963

963. Minimum Area Rectangle II (Medium)

Given a set of points in the xy-plane, determine the minimum area of any rectangle formed from these points, with sides not necessarily parallel to the x and y axes.

If there isn't any rectangle, return 0.

 

Example 1:

Input: [[1,2],[2,1],[1,0],[0,1]]
Output: 2.00000
Explanation: The minimum area rectangle occurs at [1,2],[2,1],[1,0],[0,1], with an area of 2.

Example 2:

Input: [[0,1],[2,1],[1,1],[1,0],[2,0]]
Output: 1.00000
Explanation: The minimum area rectangle occurs at [1,0],[1,1],[2,1],[2,0], with an area of 1.

Example 3:

Input: [[0,3],[1,2],[3,1],[1,3],[2,1]]
Output: 0
Explanation: There is no possible rectangle to form from these points.

Example 4:

Input: [[3,1],[1,1],[0,1],[2,1],[3,3],[3,2],[0,2],[2,3]]
Output: 2.00000
Explanation: The minimum area rectangle occurs at [2,1],[2,3],[3,3],[3,1], with an area of 2.

 

Note:

1. 1 <= points.length <= 50
2. 0 <= points[i][0] <= 40000
3. 0 <= points[i][1] <= 40000
4. All points are distinct.
5. Answers within 10^-5 of the actual value will be accepted as correct.

Related Topics:
Math, Geometry

Solution 1.

Intuition

For each triangle, let's try to find the 4th point and whether it is a rectangle.

Algorithm

Say the first 3 points are p1, p2, p3, and that p2 and p3 are opposite corners of the final rectangle. The 4th point must be p4 = p2 + p3 - p1 (using vector notation) because p1, p2, p4, p3 must form a parallelogram, and p1 + (p2 - p1) + (p3 - p1) = p4.
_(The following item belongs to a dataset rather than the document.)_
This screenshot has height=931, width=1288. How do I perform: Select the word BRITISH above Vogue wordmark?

If this point exists in our collection (we can use a set to check), then we should check that the angles of this parallelogram are 90 degrees. The easiest way is to check the dot product of the two vectors (p2 - p1) and (p3 - p1). (Another way is that we could normalize the vectors to length 1, and check that one equals the other rotated by 90 degrees.)
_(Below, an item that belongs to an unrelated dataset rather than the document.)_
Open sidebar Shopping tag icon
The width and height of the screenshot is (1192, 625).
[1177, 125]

// OJ: https://leetcode.com/problems/minimum-area-rectangle-ii/
// Author: github.com/lzl124631x
// Time: O(N^3)
// Space: O(N)
// Ref: https://leetcode.com/problems/minimum-area-rectangle-ii/solution/
class Solution {
    double dist(vector<int> &a, vector<int> &b) {
        return sqrt(pow(a[0] - b[0], 2) + pow(a[1] - b[1], 2));
    }
public:
    double minAreaFreeRect(vector<vector<int>>& A) {
        int N = A.size();
        set<vector<int>> s(begin(A), end(A));
        double ans = DBL_MAX;
        for (int i = 0; i < N; ++i) {
            auto &p1 = A[i];
            for (int j = 0; j < N; ++j) {
                if (i == j) continue;
                auto &p2 = A[j];
                for (int k = j + 1; k < N; ++k) {
                    if (k == i) continue;
                    auto &p3 = A[k], p4 = vector<int>{ p2[0] + p3[0] - p1[0], p2[1] + p3[1] - p1[1] };
                    if (s.count(p4)) {
                        int dot = (p2[0] - p1[0]) * (p3[0] - p1[0]) + (p2[1] - p1[1]) * (p3[1] - p1[1]);
                        if (dot == 0) {
                            double area = dist(p1, p2) * dist(p1, p3);
                            ans = min(ans, area);
                        }
                    }
                }
            }
        }
        return ans == DBL_MAX ? 0 : ans;
    }
};

Solution 2. Map

1. Two diagonals of a rectangle bisect each other, and are of equal length.
2. A map's key is a string including diagonal length and coordinate of the diagonal center; A map's value is a vector of index pairs of two points forming the diagonal.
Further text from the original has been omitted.